Giter Site home page Giter Site logo

Comments (1)

neumark avatar neumark commented on August 25, 2024

wasm UDF communication

Passing native primitive datatypes (i32, i64, f32, f64) from the host (wasmtime for seafowl) and receiving a native primitive result is straight forward. More complex data types such as string, structs, not so much.

WIT

In the long run, WebAssembly Interface Types (WIT) promise to provide an elegant solution to the problem of passing complex data between webassembly functions written in various high-level languages and the host. WIT includes an IDL, also called "wit" which can be used for code generation.
For example, below is the WIT description of a function which converts an input string to uppercase and returns the result:

upper: func(s: string) -> string

import code

WIT-generated calling code, in our case run by the seafowl process.

#[allow(clippy::all)]
mod input {
  pub fn upper(s: & str,) -> String{
    unsafe {
      let vec0 = s;
      let ptr0 = vec0.as_ptr() as i32;
      let len0 = vec0.len() as i32;
      
      #[repr(align(4))]
      struct __InputRetArea([u8; 8]);
      let mut __input_ret_area: __InputRetArea = __InputRetArea([0; 8]);
      let ptr1 = __input_ret_area.0.as_mut_ptr() as i32;
      #[link(wasm_import_module = "input")]
      extern "C" {
        #[cfg_attr(target_arch = "wasm32", link_name = "upper: func(s: string) -> string")]
        #[cfg_attr(not(target_arch = "wasm32"), link_name = "input_upper: func(s: string) -> string")]
        fn wit_import(_: i32, _: i32, _: i32, );
      }
      wit_import(ptr0, len0, ptr1);
      let len2 = *((ptr1 + 4) as *const i32) as usize;
      String::from_utf8(Vec::from_raw_parts(*((ptr1 + 0) as *const i32) as *mut _, len2, len2)).unwrap()
    }
  }
}

export code

WIT-generated wrapper around guest code (in our case the UDF).

#[allow(clippy::all)]
mod input {
  #[export_name = "upper: func(s: string) -> string"]
  unsafe extern "C" fn __wit_bindgen_input_upper(arg0: i32, arg1: i32, ) -> i32{
    let len0 = arg1 as usize;
    let result1 = <super::Input as Input>::upper(String::from_utf8(Vec::from_raw_parts(arg0 as *mut _, len0, len0)).unwrap());
    let ptr2 = __INPUT_RET_AREA.0.as_mut_ptr() as i32;
    let vec3 = (result1.into_bytes()).into_boxed_slice();
    let ptr3 = vec3.as_ptr() as i32;
    let len3 = vec3.len() as i32;
    core::mem::forget(vec3);
    *((ptr2 + 4) as *mut i32) = len3;
    *((ptr2 + 0) as *mut i32) = ptr3;
    ptr2
  }
  #[export_name = "cabi_post_upper"]
  unsafe extern "C" fn __wit_bindgen_input_upper_post_return(arg0: i32, ) {
    wit_bindgen_guest_rust::rt::dealloc(*((arg0 + 0) as *const i32), (*((arg0 + 4) as *const i32)) as usize, 1);
  }
  
  #[repr(align(4))]
  struct __InputRetArea([u8; 8]);
  static mut __INPUT_RET_AREA: __InputRetArea = __InputRetArea([0; 8]);
  pub trait Input {
    fn upper(s: String,) -> String;
  }
}

There exists a very early pre-alpha WIT implementation for rust supporting both rust hosts and WASM guests. The developers urge everyone interested in using this in production to hold their horses and look for other alternatives while the WIT standard is finalized, I'd guess somewhere between 12 - 18 months from now.

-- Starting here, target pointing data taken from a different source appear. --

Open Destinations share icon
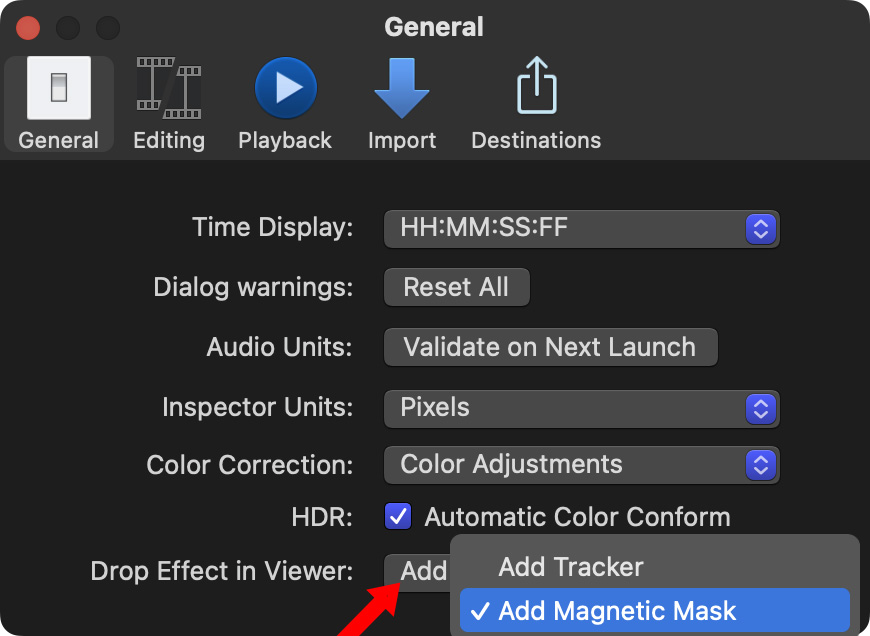Viewport: 870px width, 636px height. click(x=536, y=88)
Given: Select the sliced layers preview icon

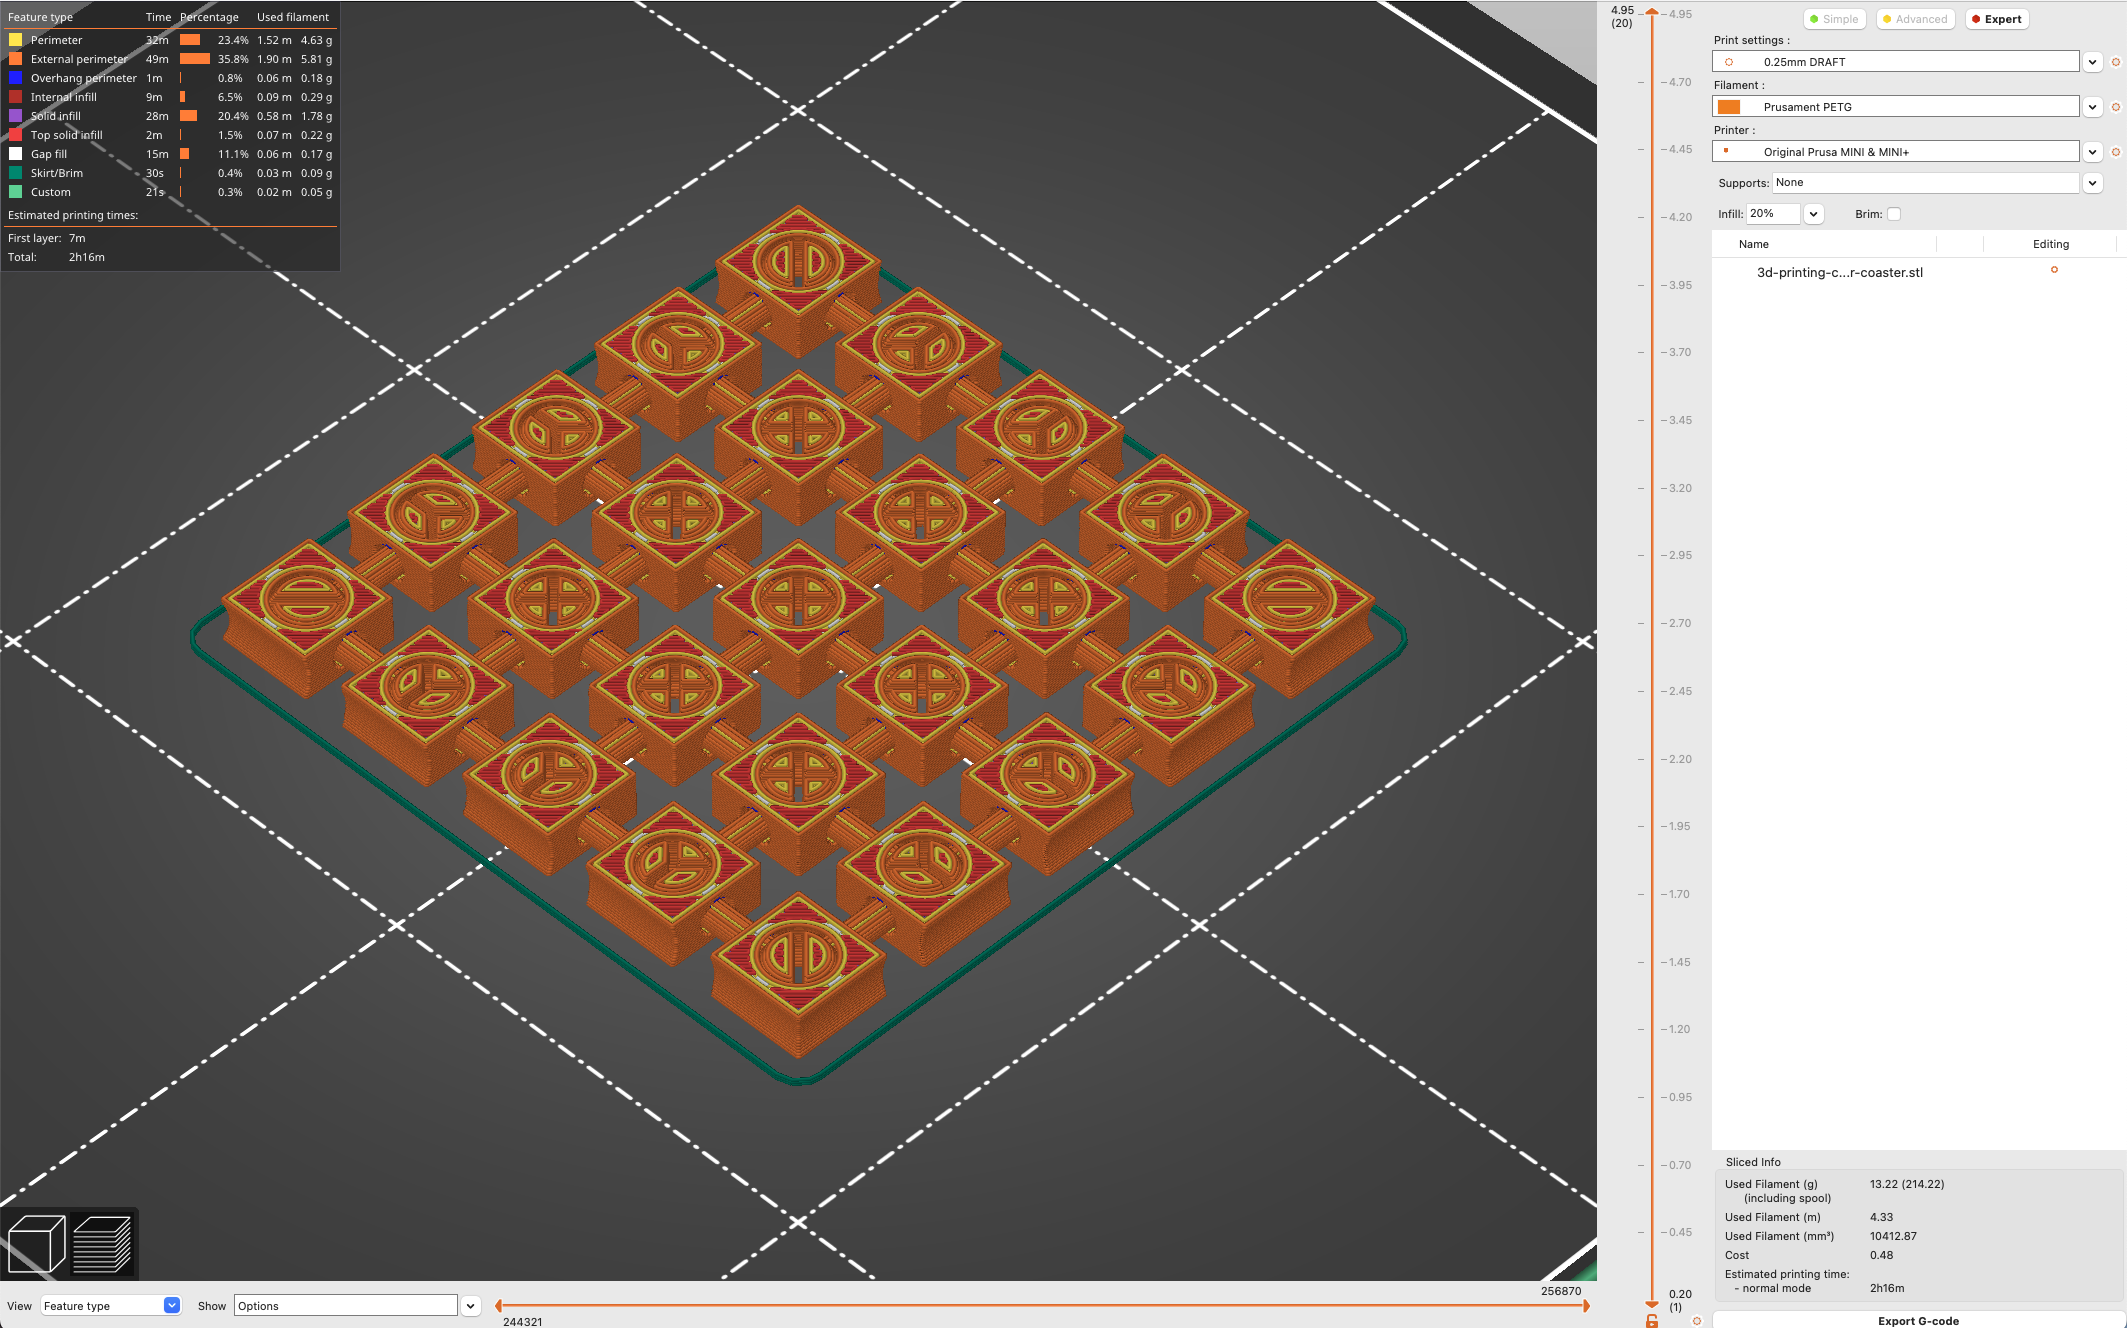Looking at the screenshot, I should point(103,1242).
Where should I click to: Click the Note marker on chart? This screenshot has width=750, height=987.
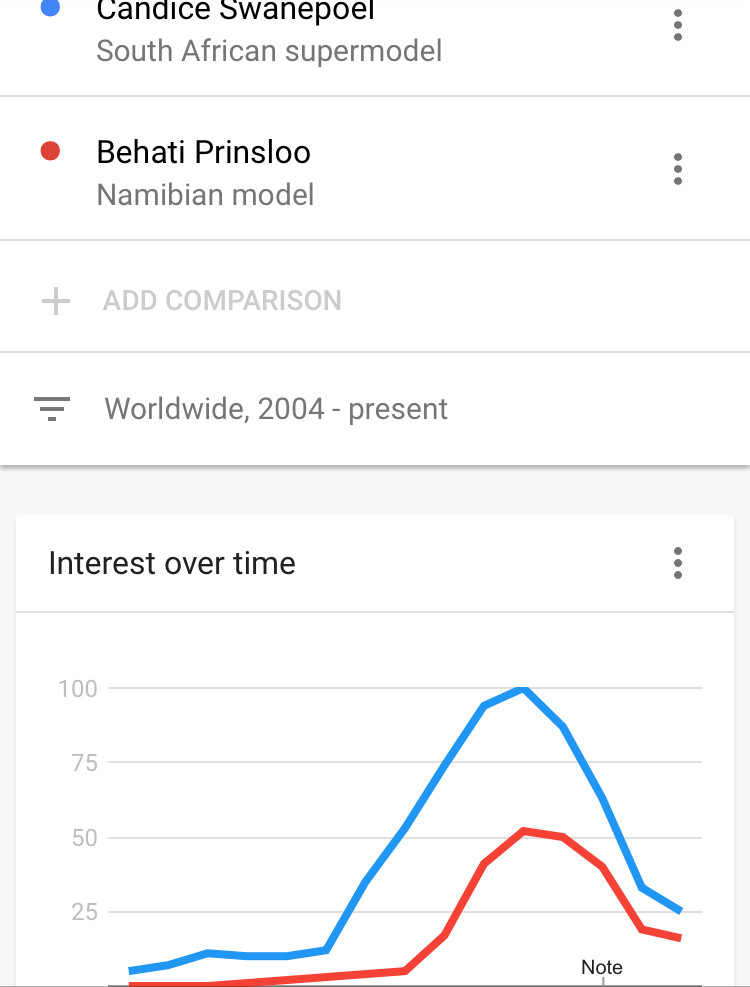pyautogui.click(x=601, y=967)
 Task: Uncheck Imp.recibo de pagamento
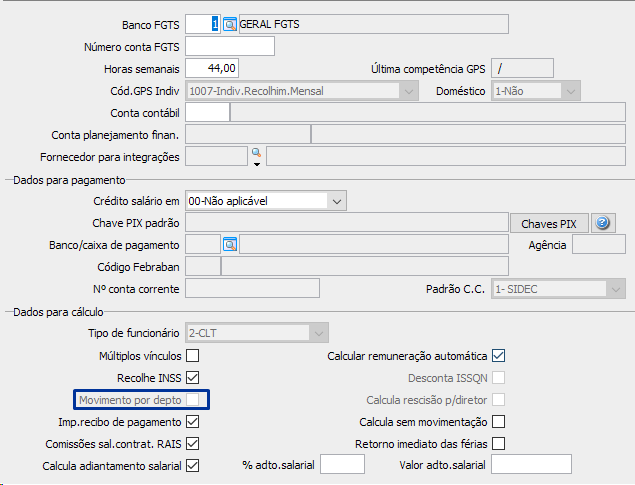pyautogui.click(x=193, y=422)
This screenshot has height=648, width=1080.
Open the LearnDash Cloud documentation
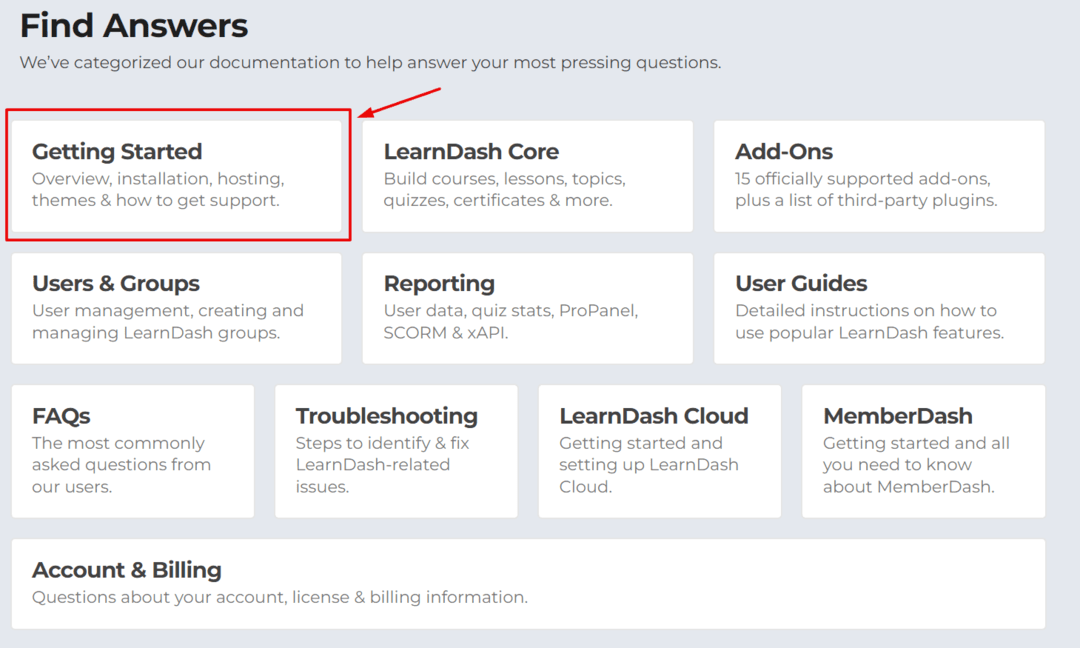coord(659,451)
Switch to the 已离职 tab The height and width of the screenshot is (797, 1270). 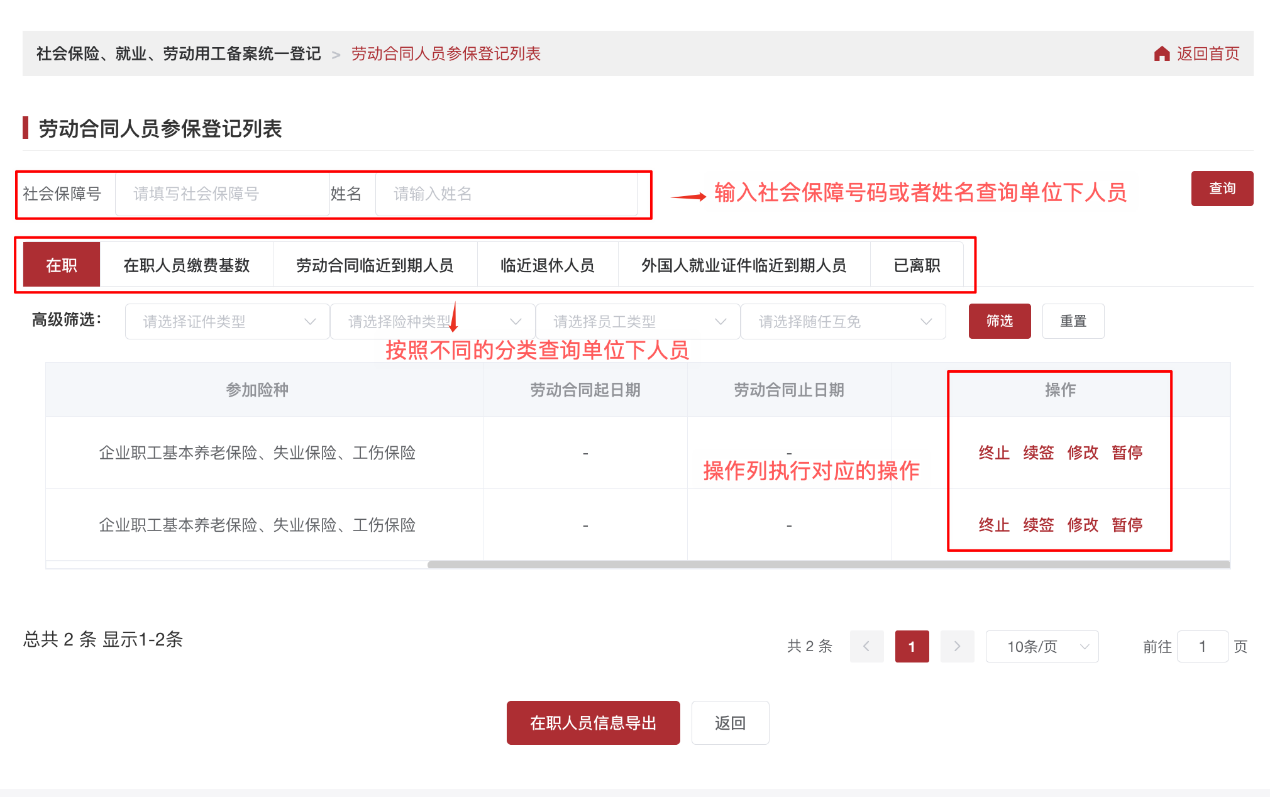916,264
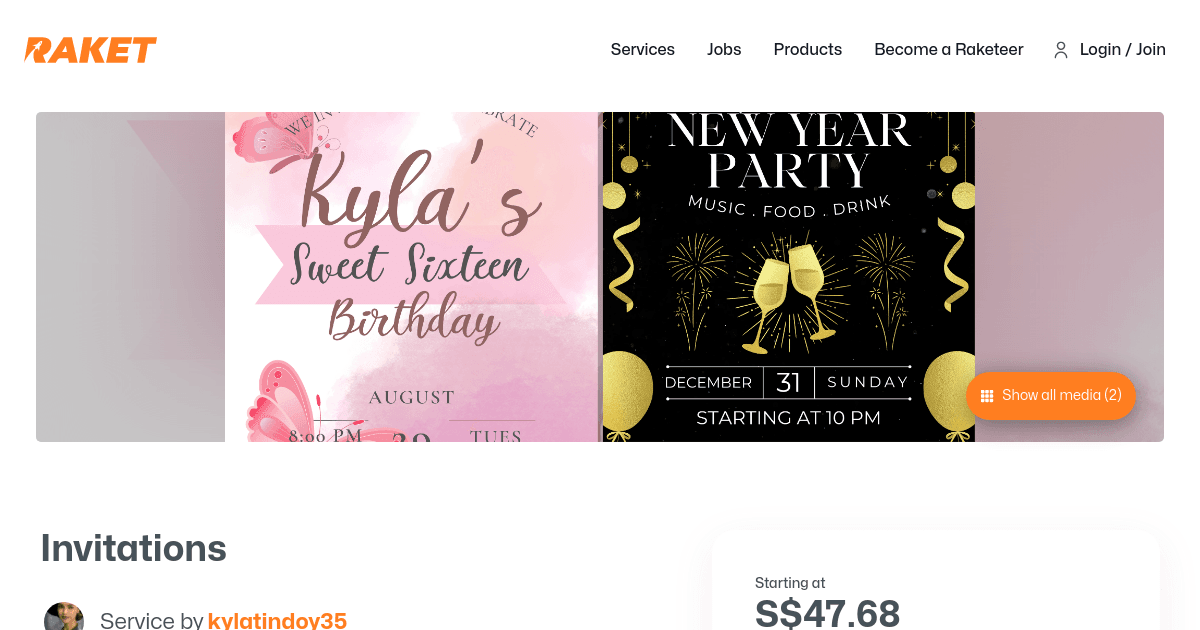The width and height of the screenshot is (1200, 630).
Task: Click the Raket logo
Action: (90, 48)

Alternatives until WIT can be used

Passing raw strings

The least ambitious, but by no means easiest approach is to extend the existing integer and float types currently supported in seafowl UDFs with strings. Not only would this provide support for using CHAR, TEXT, VARCHAR types in UDFs, more complex data structures could be submitted as serialized strings using JSON, MessagePack, CBOR, etc.

I wrote example proof of concept upper() function based on this excellent blogpost. Both the code invoking the WASM function, and that of the upper() function itself are fairly complex.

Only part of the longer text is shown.